Kenya Plans Water Bonds to Plug Funds Gap Leaving Nation Dry

HARARE (Capital Markets in Africa) – Kenya is turning to the bond market to finance water and sewage projects as it seeks to plug a funding gap that’s left nearly half the population without access to a tap.

Utilities are pooling together loans and packaging them as debt for investors as they seek to fix poorly maintained and aging networks that lose about 43 percent of the water pumped in East Africa’s largest economy, according to the Water Services Regulatory Board. Sixty percent of Kenyan water utilities have failed quality tests, while a third of the operators supply water for less than 12 hours a day.

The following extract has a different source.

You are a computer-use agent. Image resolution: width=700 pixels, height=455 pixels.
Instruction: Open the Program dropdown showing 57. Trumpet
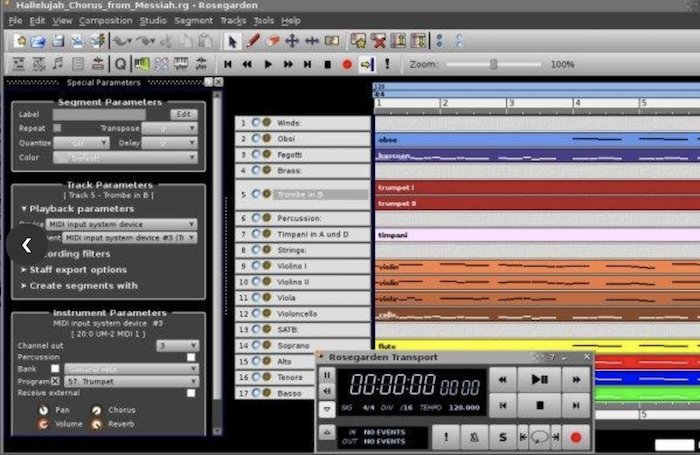[x=130, y=381]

The first 15-year bond of about 2 billion shillings ($20 million) may be issued later this year, Robert Bunyi, chief executive officer of the Kenya Pooled Water Fund, said in an interview Tuesday in the capital, Nairobi. The six utilities participating in the offer are from counties including Nairobi, Embu, Thika, Kisumu, Nyeri and Meru.

“We want to channel local savings into investment of water infrastructure,” said Bunyi. The target is to raise as much as 10 billion shillings of water bonds annually, he said. The notes will be offered as an infrastructure bond to qualify for tax exemption and will also seek green-bond accreditation from the Kenyan stock exchange in order to attract social-impact investors, he said.

Dutch Backing
Kenya’s 586.2 billion-shilling bond market is dominated by government debt, with debt sales by companies including East African Breweries Ltd. and Centum Investment Co. making up only about 15 percent of total issuance, according to the Capital Markets Authority of Kenya.

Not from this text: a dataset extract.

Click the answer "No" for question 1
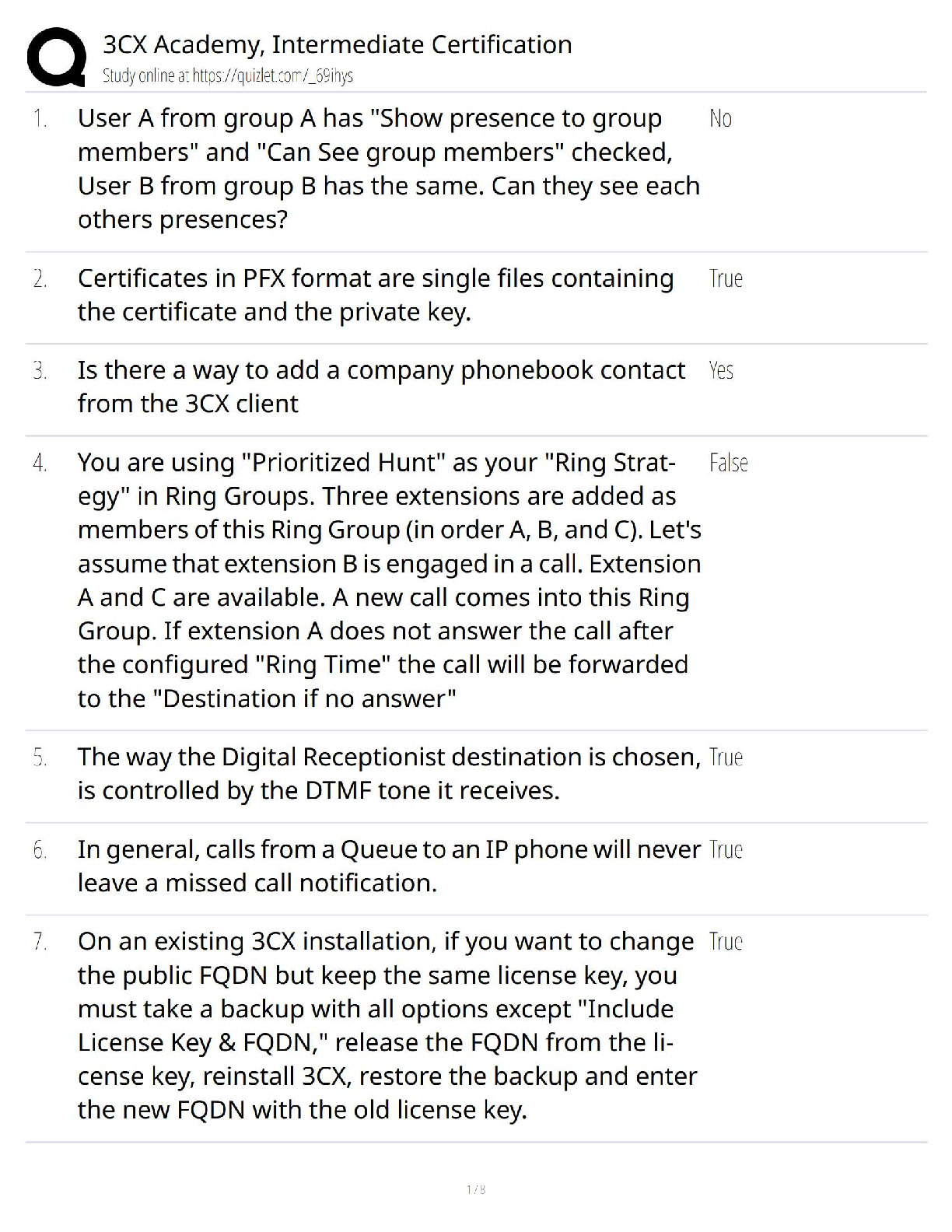The width and height of the screenshot is (952, 1232). 720,119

The water-financing facility is backed by the Dutch government and supported by agencies including the World Bank, and the U.S. Agency for International Development. If it’s a success, the Kenyan model will be used in other African countries, as well as Indonesia and Vietnam, said Jean-Pierre Sweerts, managing director at the Water Finance Facility, an Amsterdam-based agency that’s spearheading the program.

Kenya’s water network covers about 55 percent of household and businesses’ needs, with sewerage access at 15 percent, according to the regulator. Grant funding that previously covered shortfalls has dwindled since the country became a so-called middle-income country in 2014, forcing Kenya to seek increased private-sector funding, according to Robert Gakubia, the regulator’s chief executive officer.

Funding Gap
The water industry in Kenya has an annual funding gap of 60 billion shillings, Gakubia said. The country can only fund about a third of the 1.76 trillion shillings needed to achieve universal access to water and sanitation by 2030, leaving a 1.2 trillion-shilling hole, he said.

Kenya’s 88 regulated water utilities posted total revenue of 18 billion shilling in the year through June 2017, said Gakubia.

The bonds will target pension funds, collective investment schemes and insurance funds seeking long-term investment classes. The water services’ regulator and the World Bank have jointly developed a rating tool to act as a guide into the creditworthiness of the utilities.

Kenya was chosen as the launchpad for the water-bond program because of the need for water and sanitation funding, its large and developed capital markets, a growing number of bankable water-service providers, its robust regulatory environment and sound legal framework, said Sweerts.

Commercial Bank of Africa Ltd., owned by the family of President Uhuru Kenyatta, and Nairobi-based investment bank Kestrel Capital, have been appointed as the placing agents for the upcoming offer, Sweerts said. The WFF has budgeted 5 million euros ($6.2 million) for the debut water bond, he said.

If only half the water losses were plugged by fixing leaking pipes and accurate metering, water companies would generate enough revenue to finance expansion works, said Philip Gichuki, former CEO of the Nairobi City Water and Sewerage Co., who now works as a consultant.

“There isn’t enough money from the exchequer,” he said. “If financing is available, water companies will increase efficiency and easily recover the investment.”